There’s this line in my newly released novella, An October Bride, where Emma Tate and her father are having a fire-side chat about the concept of trust…
***
This is another thing cancer has done. It’s taught my father the art of living in each moment. He doesn’t look ahead. He doesn’t let himself spiral into a storm of what-ifs. He relies on God’s strength for today and trusts him with tomorrow. For me, it’s a constant struggle. I let out a puff of breath. “You make it sound so simple.”
“Trust is simple.” He holds up his pointer finger. “Not easy, but simple.”
***
There is nothing complicated about putting your trust in someone.

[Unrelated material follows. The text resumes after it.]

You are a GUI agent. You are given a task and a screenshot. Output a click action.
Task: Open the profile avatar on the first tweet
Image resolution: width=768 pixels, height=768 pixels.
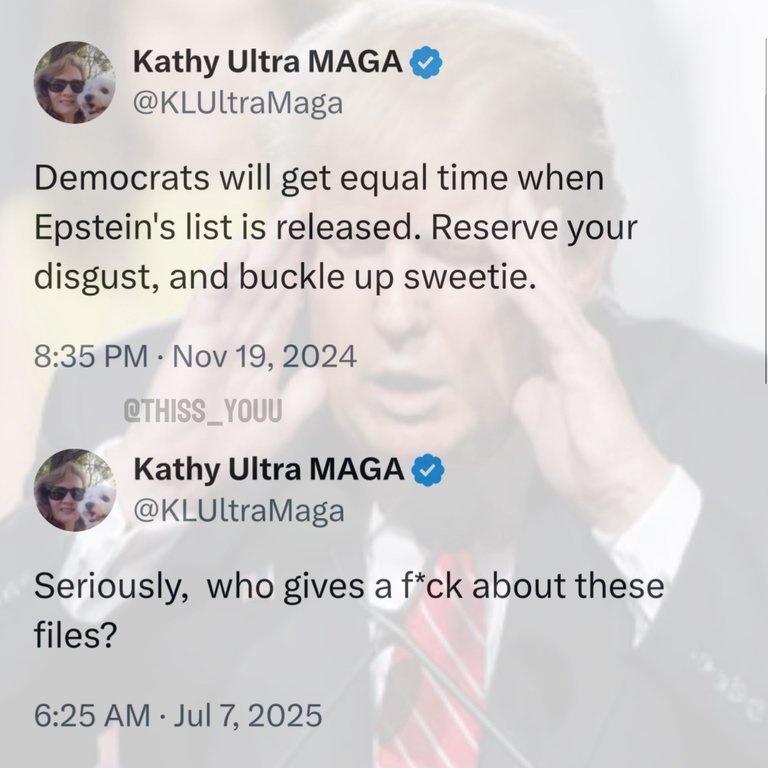click(74, 82)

It’s like that trust exercise, when a person stands behind you, and without looking back, you fall. You trust that the person will catch you.
Falling is simple.
It doesn’t take a lot of thought. It doesn’t take a lot of planning or figuring or solving. It’s just something you choose.
That’s trust. It’s not complicated.
But like Emma’s father says, it’s not easy, either.

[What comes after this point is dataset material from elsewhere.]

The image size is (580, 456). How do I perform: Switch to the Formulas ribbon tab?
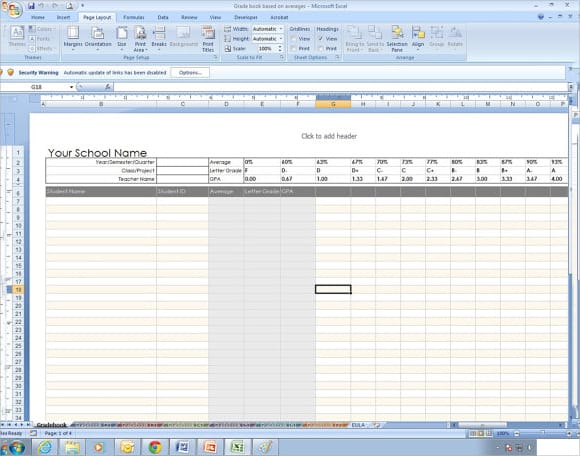pyautogui.click(x=134, y=17)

I don’t know about you, but this is a lesson God has been teaching me these past twelve months.
Again and again and again, He’s asking me to trust Him. Even when it’s difficult. Even when I’m scared. Even when I don’t feel His presence behind me.
As you read these words, I’m probably high up in the air, somewhere over the Atlantic Ocean. Or maybe I’m headed from Brussels, closer to the equator by now.
Why am I high up in the air above the Atlantic or the equator, you ask?
Because I’m on my way to visit my daughter, who doesn’t live at home with Ryan and Brogan and me, but lives instead in the Democratic Republic of the Congo.
She became a Ganshert on July 17, 2013. But because of reasons too convoluted to go into here on this blog, she remains in the DRC. We pray every day that God would allow her to join our family.
And every day that she remains there and we remain here is another day God asks me to trust Him.
Some days are easier than others.
We started this adoption process three years ago. Nothing about it has been easy. And yet, if there is one thing that God has shown Ryan and I as we walk this journey, it is His goodness.
Which might sound funny to outsiders looking in.
I mean, our little girl is 6000 miles away in a country where 1 in 5 children do not make it to their fifth birthday.
But there it is.
The mercy and grace He has extended to us, and our daughter too, has been undeniable.
So on the days when trust feels like a particular shade of impossible, I hold tight to that goodness. I hold tight to that mercy and that grace. And I remember that thus far, God has never dropped me.
In the words of that very very VERY popular song by Hillsong…
“You’ve never failed, and you won’t stop now.”
What is God asking you to trust Him with today?